E in attesa di uscire dal tunnel, Fiat ha messo un punto fermo: investirà 1,3 miliardi di euro in Brasile per realizzare un nuovo stabilimento nel complesso industriale di Suape, nello Stato di Pernambuco. Il progetto rientra nel piano di investimenti da 4,4 miliardi di euro che il gruppo auto torinese ha deciso di destinare al Paese sudamericano nel periodo 2011-2014. L’Ad del Lingotto, Sergio Marchionne, “ha confermato il target di vendere oltre 1 milioni di vetture sul mercato brasiliano dal 2014, mentre per quest’anno ci aspettiamo 600 mila unità vendute”, scrivono gli analisti di Intermonte che hanno confermato nel report uscito oggi outperform sul titolo del Lingotto con target price a 15 euro.


A loro avviso si tratta di indicazioni positive che “confermano l’intenzione di mantenere la leadership sul mercato brasiliano”. E in effetti i numeri la dicono lunga: la market share di Fiat in Brasile è di circa il 23%. “Noi stimiamo che la capacità produttiva di Fiat in Brasile potrebbe raggiungere le 1,1 milioni di unità entro il 2014 – segnalano gli analisti di Akros, che ribadiscono buy con target di 16 euro -. La notizia è positiva, ma è già stata scontata la scorsa settimana. Gli investimenti brasiliani sono già stati annunciati lo scorso 21 Aprile durante la presentazione del nuovo business plan”.


Mandato in porto l’affaire in Brasile, da lunedì Fiat torna in trincea. Federmeccanica e sindacati si risiedono ai tavoli della diplomazia. C’è da trovare la quadra sul contratto dell’auto, che dovrebbe interessare inizialmente i circa 10.200 lavoratori della newco di Pomigliano e della joint venture Fiat-Chrysler prevista alle carrozzerie di Mirafiori.
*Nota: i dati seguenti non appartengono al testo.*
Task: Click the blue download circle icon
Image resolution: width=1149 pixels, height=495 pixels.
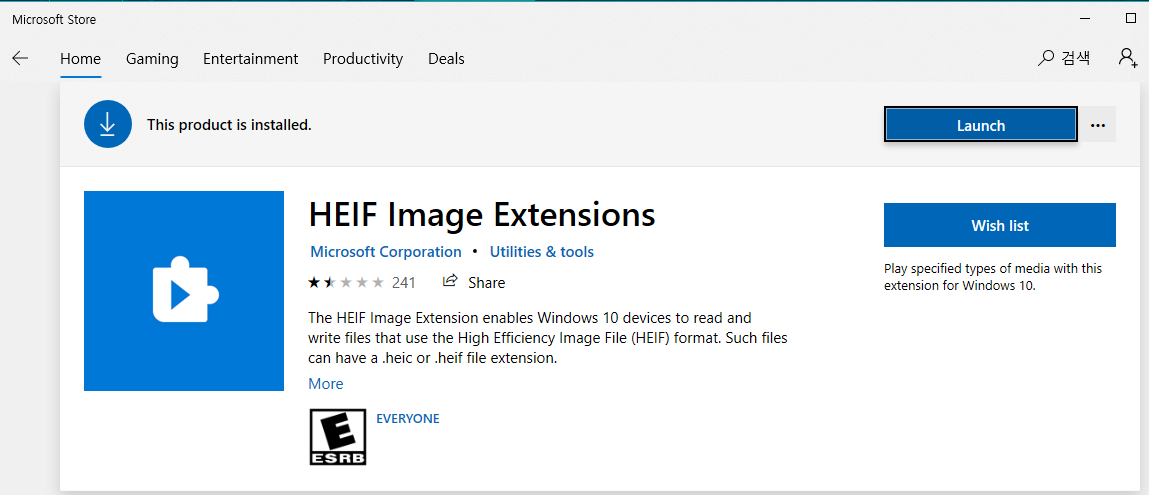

I lavoratori della filiera auto in Italia potenzialmente interessati dal nuovo contratto, secondo un’elaborazione Anfia, sono oltre 1.200.000 tra diretti e indiretti. Le aziende produttrici 3.500. In alcuni casi già oggi le aziende non fanno riferimento al contratto dei metalmeccanici ma a quelli del settore Gomma Plastica e Commercio. E i giochi restano più che mai aperti.